(Beginning of DOCUMENT SEGMENT)

I didn’t notice the error in the sign in your equation the first time, and the result left me quite confused initially. The actual equation would be (refer post #19):

[itex]

ma(t)= k\frac{d}{dt}a(t) + mg

[/itex]

which gives the result a=g if the particle is dropped from rest, which will eventually make the speed greater than c. This is only to be expected from a hodgepodge of classical electrodynamics and Newtonian gravity. The Abraham-Lorentz formula is anyway valid for IFRs, which this system is not because of the superimposed constant gravitational field.

The Equivalence Principle was arrived at by considering falling frames in what is called a Symmetric Homogeneous Gravitational Field (SHGF), which is the typical scenario that is used when considering projectile motion – that is, a constant gravitational field pointing in one direction superimposed on an IFR. The specialty of such a gravitational field is that it creates no tidal stress in a body in free fall. Such a field is not compatible with special relativity, and that is why we consider events happening for a vanishingly short time over a vanishingly small volume of space in a falling frame in this field, while deriving the Equivalence Principle. A long-term analysis of a falling charge in this scenario is meaningless.

(End of DOCUMENT SEGMENT)
(Beginning of DATA EXCERPT)

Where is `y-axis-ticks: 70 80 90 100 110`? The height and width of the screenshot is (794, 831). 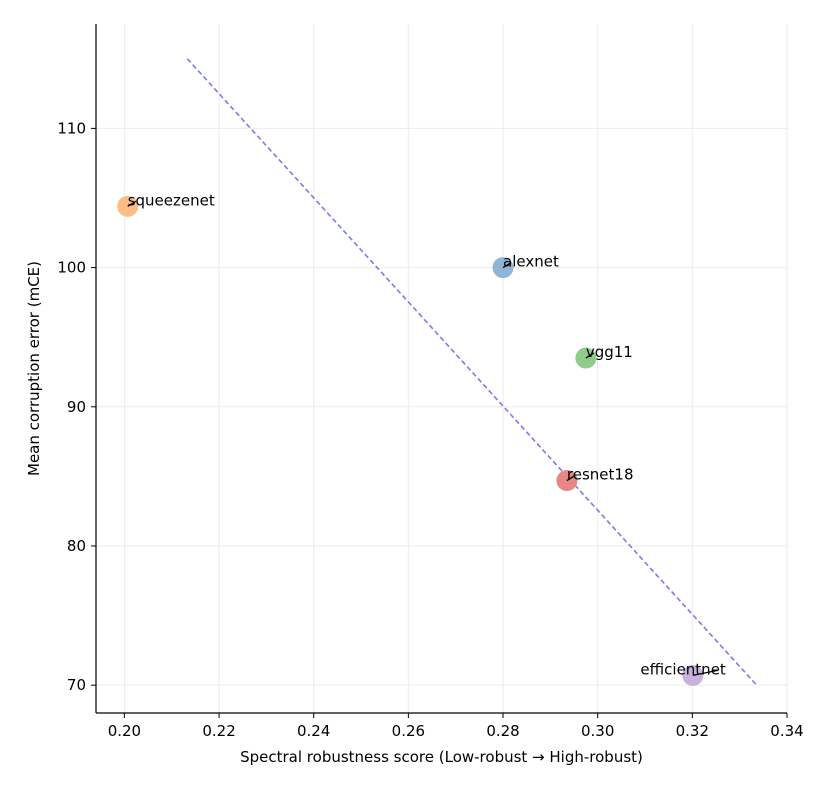
y-axis-ticks: 70 80 90 100 110 is located at coordinates (76, 406).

(End of DATA EXCERPT)

- [WORK TO COMPLETE]
**1.** Condense the paragraph of the forum post that begins "The Equivalence Principle was arrived at" into a short bulleted list that keeps its main facts.
**2.** Swap "hodgepodge" for "mixture" in the forum post and write out the passage that begins at the words "I didn’t notice" and stops after "constant gravitational field.".

- [SOLUTION LIST]
**1.**
- The Equivalence Principle was derived by considering falling frames in a Symmetric Homogeneous Gravitational Field (SHGF).
- An SHGF is a constant gravitational field pointing in one direction superimposed on an IFR, the usual setup for projectile motion.
- Such a field creates no tidal stress in a freely falling body.
- It is not compatible with special relativity, so the derivation considers only events over a vanishingly short time and a vanishingly small volume in a falling frame.
- A long-term analysis of a falling charge in this setup is therefore meaningless.

**2.**
I didn’t notice the error in the sign in your equation the first time, and the result left me quite confused initially. The actual equation would be (refer post #19):

[itex]

ma(t)= k\frac{d}{dt}a(t) + mg

[/itex]

which gives the result a=g if the particle is dropped from rest, which will eventually make the speed greater than c. This is only to be expected from a mixture of classical electrodynamics and Newtonian gravity. The Abraham-Lorentz formula is anyway valid for IFRs, which this system is not because of the superimposed constant gravitational field.